━━━━━ DATA SHOWN
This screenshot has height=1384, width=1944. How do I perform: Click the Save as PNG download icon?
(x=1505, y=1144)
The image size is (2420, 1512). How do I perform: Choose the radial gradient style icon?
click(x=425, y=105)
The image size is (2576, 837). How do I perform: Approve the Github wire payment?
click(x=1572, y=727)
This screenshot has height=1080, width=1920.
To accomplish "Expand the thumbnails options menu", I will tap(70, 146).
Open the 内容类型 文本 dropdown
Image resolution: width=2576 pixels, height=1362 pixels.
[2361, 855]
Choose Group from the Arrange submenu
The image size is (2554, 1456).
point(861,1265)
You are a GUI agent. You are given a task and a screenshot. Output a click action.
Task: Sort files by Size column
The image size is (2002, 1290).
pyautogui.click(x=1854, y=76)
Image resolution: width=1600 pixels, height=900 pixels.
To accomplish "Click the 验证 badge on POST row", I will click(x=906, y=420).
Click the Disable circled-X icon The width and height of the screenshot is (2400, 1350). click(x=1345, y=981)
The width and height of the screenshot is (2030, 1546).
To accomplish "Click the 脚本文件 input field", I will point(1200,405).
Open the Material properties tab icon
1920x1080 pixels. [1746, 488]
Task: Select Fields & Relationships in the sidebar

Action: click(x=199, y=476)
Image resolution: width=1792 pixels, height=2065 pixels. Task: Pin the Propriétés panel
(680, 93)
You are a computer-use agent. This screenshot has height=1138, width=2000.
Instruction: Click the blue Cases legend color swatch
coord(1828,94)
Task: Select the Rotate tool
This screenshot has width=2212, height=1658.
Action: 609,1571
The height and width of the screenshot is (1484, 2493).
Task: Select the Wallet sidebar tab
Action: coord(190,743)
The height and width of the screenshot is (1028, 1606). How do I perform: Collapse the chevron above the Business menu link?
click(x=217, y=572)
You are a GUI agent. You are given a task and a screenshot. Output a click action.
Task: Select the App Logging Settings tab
━━━━━━━━━━
An exact copy of the data is needed, running from its first line through the line that holds "Image resolution: width=1600", and nothing beyond that.

§ **EXERCISE RESPONSE**
This screenshot has height=1384, width=1944. How do I perform: Click the Save as PNG download icon?
(x=1505, y=1144)
The image size is (2420, 1512). How do I perform: Choose the radial gradient style icon?
click(x=425, y=105)
The image size is (2576, 837). How do I perform: Approve the Github wire payment?
click(x=1572, y=727)
This screenshot has height=1080, width=1920.
To accomplish "Expand the thumbnails options menu", I will tap(70, 146).
Open the 内容类型 文本 dropdown
Image resolution: width=2576 pixels, height=1362 pixels.
[2361, 855]
Choose Group from the Arrange submenu
The image size is (2554, 1456).
point(861,1265)
You are a GUI agent. You are given a task and a screenshot. Output a click action.
Task: Sort files by Size column
The image size is (2002, 1290).
pyautogui.click(x=1854, y=76)
Image resolution: width=1600 pixels, height=900 pixels.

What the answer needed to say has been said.